Updated on September 21, 2015
Introductory picture was taken by me.
Introductory picture was taken by me.

Stranger in a Strange Land Review

Have you ever considered your culture's customs from an outsider's perspective?

Stranger in a Strange Land is about a human (Valentine Micheal Smith) born and raised on Mars who returns to Earth. His knowledge of Earthly customs is limited and he has to rely on explanations from other people for everything, even the concept of swimming. As a human-alien Smith is completely unique and attracts worldwide attention. As the government attempts to determine whether he has the rights to his family's inventions and even whether he in fact owns Mars, Smith finds Earthly friends that help him understand the world and make sense of his new planet.

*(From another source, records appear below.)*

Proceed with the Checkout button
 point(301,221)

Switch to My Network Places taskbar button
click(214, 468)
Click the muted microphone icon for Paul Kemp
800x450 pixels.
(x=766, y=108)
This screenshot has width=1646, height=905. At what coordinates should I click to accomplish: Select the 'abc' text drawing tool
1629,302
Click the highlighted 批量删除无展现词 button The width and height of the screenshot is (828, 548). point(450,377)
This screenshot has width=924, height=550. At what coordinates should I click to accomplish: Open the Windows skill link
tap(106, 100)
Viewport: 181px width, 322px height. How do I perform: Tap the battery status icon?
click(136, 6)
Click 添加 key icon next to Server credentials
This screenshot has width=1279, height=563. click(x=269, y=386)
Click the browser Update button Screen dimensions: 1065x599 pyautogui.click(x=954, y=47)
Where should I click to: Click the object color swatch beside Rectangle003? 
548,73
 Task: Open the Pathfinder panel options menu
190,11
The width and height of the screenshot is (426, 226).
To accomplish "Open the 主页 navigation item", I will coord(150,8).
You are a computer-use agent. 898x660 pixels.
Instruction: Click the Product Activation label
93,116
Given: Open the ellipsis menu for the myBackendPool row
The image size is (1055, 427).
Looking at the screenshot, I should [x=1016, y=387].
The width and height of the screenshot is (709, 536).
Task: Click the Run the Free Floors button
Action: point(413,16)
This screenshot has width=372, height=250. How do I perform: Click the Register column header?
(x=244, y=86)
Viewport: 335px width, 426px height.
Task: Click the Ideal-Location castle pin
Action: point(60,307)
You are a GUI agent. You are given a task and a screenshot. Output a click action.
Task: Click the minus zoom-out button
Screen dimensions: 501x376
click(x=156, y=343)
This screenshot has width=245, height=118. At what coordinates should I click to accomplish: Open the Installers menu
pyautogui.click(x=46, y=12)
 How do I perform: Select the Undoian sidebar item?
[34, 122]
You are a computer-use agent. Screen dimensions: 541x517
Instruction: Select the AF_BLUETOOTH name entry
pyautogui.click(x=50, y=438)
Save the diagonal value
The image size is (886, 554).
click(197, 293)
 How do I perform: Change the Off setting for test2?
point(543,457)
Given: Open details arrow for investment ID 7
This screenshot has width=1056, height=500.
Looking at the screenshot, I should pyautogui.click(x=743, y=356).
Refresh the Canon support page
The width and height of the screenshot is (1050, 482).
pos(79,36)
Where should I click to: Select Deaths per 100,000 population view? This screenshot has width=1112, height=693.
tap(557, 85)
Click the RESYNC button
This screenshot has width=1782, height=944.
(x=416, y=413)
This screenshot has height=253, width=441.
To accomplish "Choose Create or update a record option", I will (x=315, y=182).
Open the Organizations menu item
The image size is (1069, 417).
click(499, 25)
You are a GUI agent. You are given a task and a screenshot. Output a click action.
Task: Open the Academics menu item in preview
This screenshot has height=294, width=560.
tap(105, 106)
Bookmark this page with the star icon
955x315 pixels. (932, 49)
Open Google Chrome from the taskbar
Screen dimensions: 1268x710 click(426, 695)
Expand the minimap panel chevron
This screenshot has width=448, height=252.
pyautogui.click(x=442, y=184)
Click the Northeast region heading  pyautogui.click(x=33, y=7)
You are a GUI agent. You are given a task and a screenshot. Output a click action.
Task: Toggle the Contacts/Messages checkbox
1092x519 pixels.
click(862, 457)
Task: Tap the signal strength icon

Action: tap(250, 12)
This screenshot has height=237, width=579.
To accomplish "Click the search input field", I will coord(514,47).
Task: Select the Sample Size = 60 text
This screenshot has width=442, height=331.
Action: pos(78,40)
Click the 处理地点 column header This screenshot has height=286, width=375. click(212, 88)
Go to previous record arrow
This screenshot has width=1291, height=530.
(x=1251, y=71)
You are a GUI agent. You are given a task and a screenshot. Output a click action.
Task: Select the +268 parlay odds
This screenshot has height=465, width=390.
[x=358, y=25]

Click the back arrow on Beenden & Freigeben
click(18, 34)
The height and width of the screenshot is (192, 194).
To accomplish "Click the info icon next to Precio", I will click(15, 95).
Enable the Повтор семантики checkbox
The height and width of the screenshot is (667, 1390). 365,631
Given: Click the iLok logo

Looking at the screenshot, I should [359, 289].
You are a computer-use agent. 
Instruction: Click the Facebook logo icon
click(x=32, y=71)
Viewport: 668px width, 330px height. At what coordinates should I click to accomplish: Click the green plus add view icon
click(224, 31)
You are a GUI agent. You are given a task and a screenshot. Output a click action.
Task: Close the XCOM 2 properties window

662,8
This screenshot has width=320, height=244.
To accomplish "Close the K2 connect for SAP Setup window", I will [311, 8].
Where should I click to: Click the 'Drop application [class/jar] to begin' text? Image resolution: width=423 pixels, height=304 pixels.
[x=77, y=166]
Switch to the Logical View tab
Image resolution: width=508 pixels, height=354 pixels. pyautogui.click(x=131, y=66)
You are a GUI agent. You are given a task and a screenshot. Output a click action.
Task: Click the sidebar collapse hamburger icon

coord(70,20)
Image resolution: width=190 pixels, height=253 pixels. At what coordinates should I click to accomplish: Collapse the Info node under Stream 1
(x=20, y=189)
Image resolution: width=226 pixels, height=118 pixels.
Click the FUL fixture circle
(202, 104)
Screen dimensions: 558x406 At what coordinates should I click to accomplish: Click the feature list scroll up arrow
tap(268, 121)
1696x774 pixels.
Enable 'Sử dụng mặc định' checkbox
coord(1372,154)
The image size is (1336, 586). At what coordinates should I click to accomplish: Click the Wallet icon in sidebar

Stranger in a Strange Land is a very compelling and interesting book. Robert Heinlein uses Valentine Michael Smith's complete tabula rasa state concerning Earth customs and ideas to question everything from religion to government processes to romantic relationships. This is one of Robert Heinlein's most important and influential books.

Mike is utterly civilized. Martian style.

Major Themes

Stranger in a Strange Land describes ostensibly simple subjects to an outsider with no previous knowledge of those concepts. The idea that people should really think about the world around them and truly consider the concepts that they have taken for granted occurs throughout this book. On the face of it this does not seem like a particularly Earth-shattering idea, but people tend to get complacent about how things are. People have a tendency to blindly accept religion and the government because there's a prevalent idea that, because something has been a certain way for hundreds of years, then it must be the best possible way. Today people are better at questioning the status quo than they have been in the past. People travel and experience other cultures more, the vast Internet has a plethora of information about every culture in recorded history for anyone who is interested; the norm seems to be shifting towards being accepting of other cultures (within reason). But, for all that progress, it is still not the norm to take the time to question everything that your culture has taught you.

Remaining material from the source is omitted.